* [Görevler]:
• A. Aşağıdaki habere göre (i), (ii) ve (iii) ifadelerinin her biri doğru mu? Her birine evet ya da hayır deyin ve haberden belirleyici sözleri aynen alıntılayın. (i) Toplantı Dolmabahçe'de yapıldı. (ii) Toplantının tamamı basına açıktı. (iii) Erdoğan mektubun uzun zaman önce geldiğini söyledi.
• B. Haberde "Toplantının bir bölümü" sözleriyle açılıp "çıkışta açıklamalarda bulundular." ile kapanan bölümü, "çıkışta" yerine "toplantı sonrasında" koyarak yeniden yazın.

* [Kaynak belge]:
Gündem
  • 4.1.2014 15:52

Tayyip Erdoğan'a Gülen'den sürpriz mektup

Başbakan Erdoğan, gazeteci ve yazarlarla yaptığı toplantıda Gülen Cemaati'nden barış mektubu geldiğini söyledi.

Dolmabahçe'deki toplantıya katılan gazeteci Fikret Bila, Gülen Cemaati'nden Erdoğan'a sulh mektubu geldiğini söyledi.

Toplantının bir bölümü basına kapalıydı. Toplantıya katılanlar çıkışta görüşmeyle ilgili açıklama yaptılar. Gazete Fikret Bila, Başbakan'ın ""Islak imzalı mektup gelmiş. Gülen ya da üst düzey cemaat mektubundan gelmiş anlaşılan." dediğini açıkladı.

Toplantıya katılan gazeteci ve yazarlar çıkışta açıklamalarda bulundular.

FİKRET BİLA:
Başbakan Erdoğan'ın gazeteci ve yazarla yaptığı görüşmede, Cemaat'ten bir mektup aldığını söylediği belirtildi. Toplantıya katılan Fikret Bila, "Başbakan Erdoğan mektubun yakın tarihte geldiğini söyledi" ifadelerini kullandı.

* [Verilen bilgiler]:
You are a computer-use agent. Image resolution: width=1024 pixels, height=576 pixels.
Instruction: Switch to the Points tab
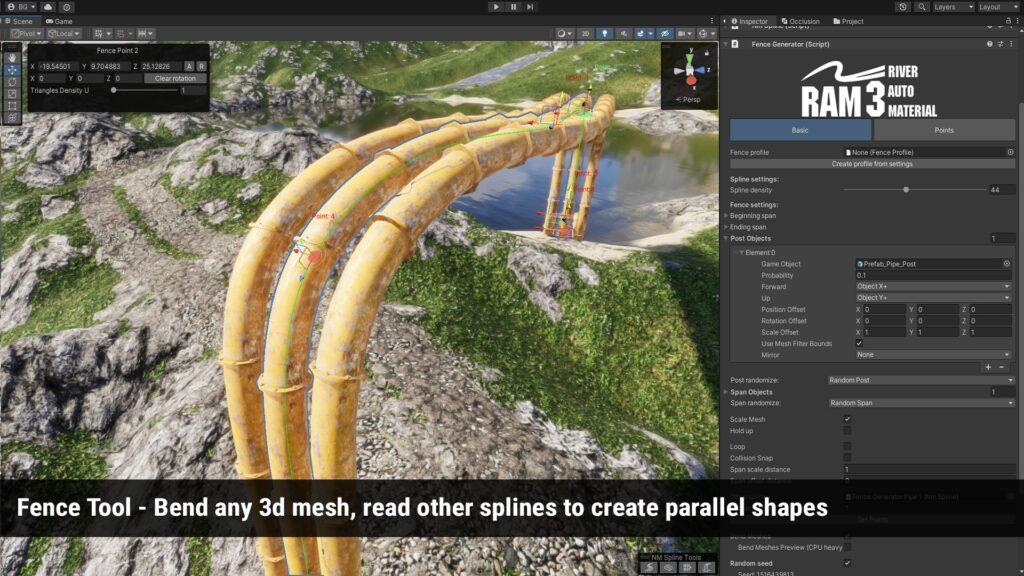point(944,130)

* [Görevlerin çıktıları]:
• A.
(i) Evet: "Dolmabahçe'deki toplantıya katılan gazeteci Fikret Bila"
(ii) Hayır: "Toplantının bir bölümü basına kapalıydı."
(iii) Hayır: "Başbakan Erdoğan mektubun yakın tarihte geldiğini söyledi"

• B.
Toplantının bir bölümü basına kapalıydı. Toplantıya katılanlar toplantı sonrasında görüşmeyle ilgili açıklama yaptılar. Gazete Fikret Bila, Başbakan'ın ""Islak imzalı mektup gelmiş. Gülen ya da üst düzey cemaat mektubundan gelmiş anlaşılan." dediğini açıkladı.

Toplantıya katılan gazeteci ve yazarlar toplantı sonrasında açıklamalarda bulundular.